ChibitTerm - An alternative to ping pong buffering in rendering

Projects / ChibiTerm  Original post date: 04/25/2016

Just before I took a cat nap, I was reading over NTSC generation. As I was still hazy getting up, I had an idea...

Instead of using a ping pong buffer to render the scan line, why can't I use a single buffer? The rendering code is about 2x the SPI data rate, so all it need is some head start rendering a small part of the line at the horizontal blanking IRQ. The code is a bit more messy and I have to do some trial & error to see how much I can render before putting the core to sleep for jitter free DMA from IRQ.

This will free up 80 byte of RAM.

So it looks like it is a bit more messy than I think. It looks kind of weird with the first few character shifted down.

 Vertical misalignment
Basically there was only enough cycle to render 1 character before the sleep. The core wakes up for DMA, DMA prefetch and filled up the 4 bytes FIFO with what was in the buffer from last scan line as there wasn't enough of a lead in the buffer. After a few characters, the rendering caught up and the correct data was fetched.

I think I have to do some more ugly coding.

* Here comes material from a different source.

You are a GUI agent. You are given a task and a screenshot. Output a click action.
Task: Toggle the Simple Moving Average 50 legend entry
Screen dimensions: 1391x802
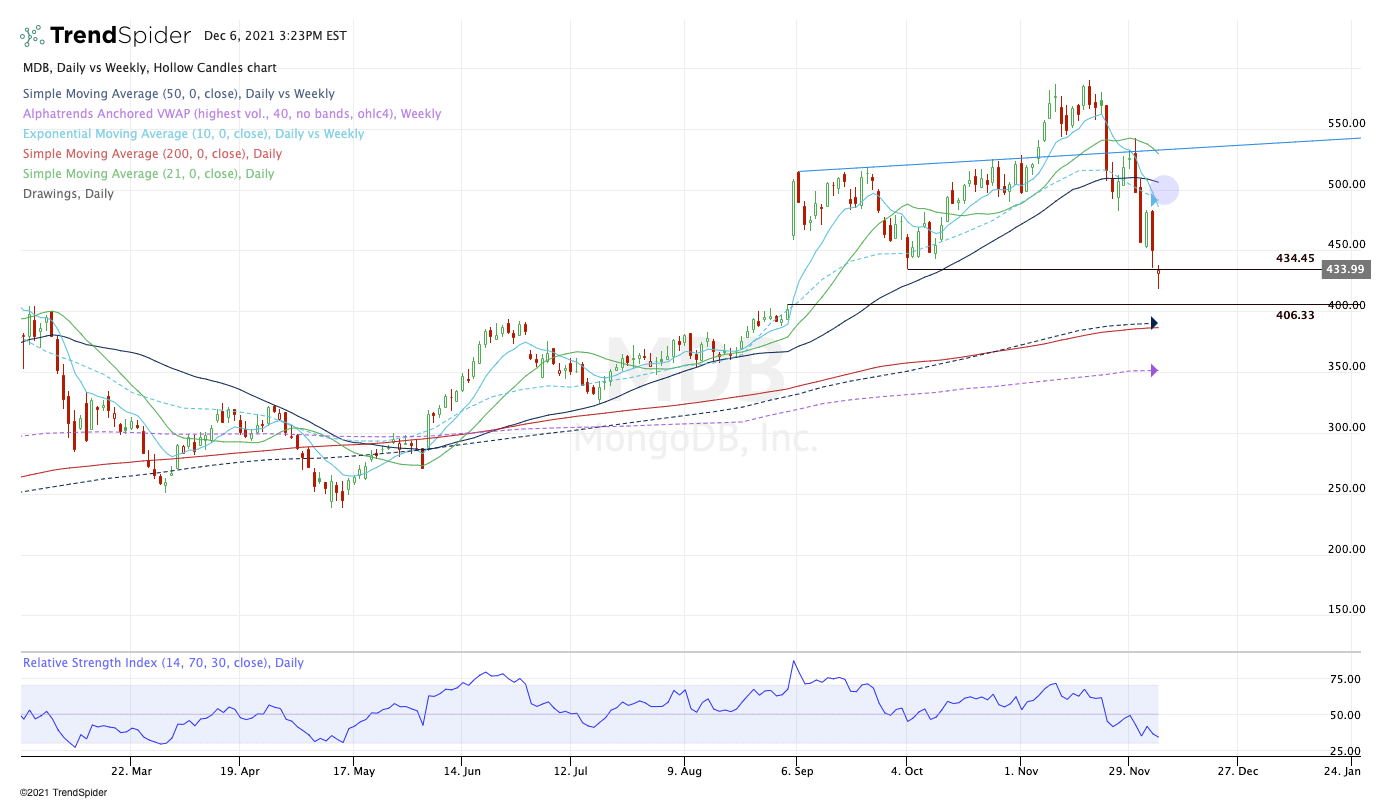pyautogui.click(x=178, y=94)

  • I render first 8 characters of the first line before the first active display line. This buys time for the rendering loop to start going. Once it started, the loop will be fast enough to stay ahead of the DMA.
  • For each line, starts the DMA.
  1. render the remaining characters in the line. (DMA would reaches half way by then.)
  2. render the 8 character for the next line.
Old code:
New code:
Note: ZI-data usage
It is working now. Free RAM: 4096 - 3920 - 48 = 128 bytes. I free up 88 bytes. Feels like I am working on 8-bit uC. :(


I had a lot of problems trying to keep the values in a struct as the different sections of my IRQ service routine actually get called in separate IRQ instances. It turns out that using local variables save more RAM. The slightly bigger code size isn't that bad as I won't it'll fill the 16k for this project. (The chip actually has 32k as it can be seen from the debugger.)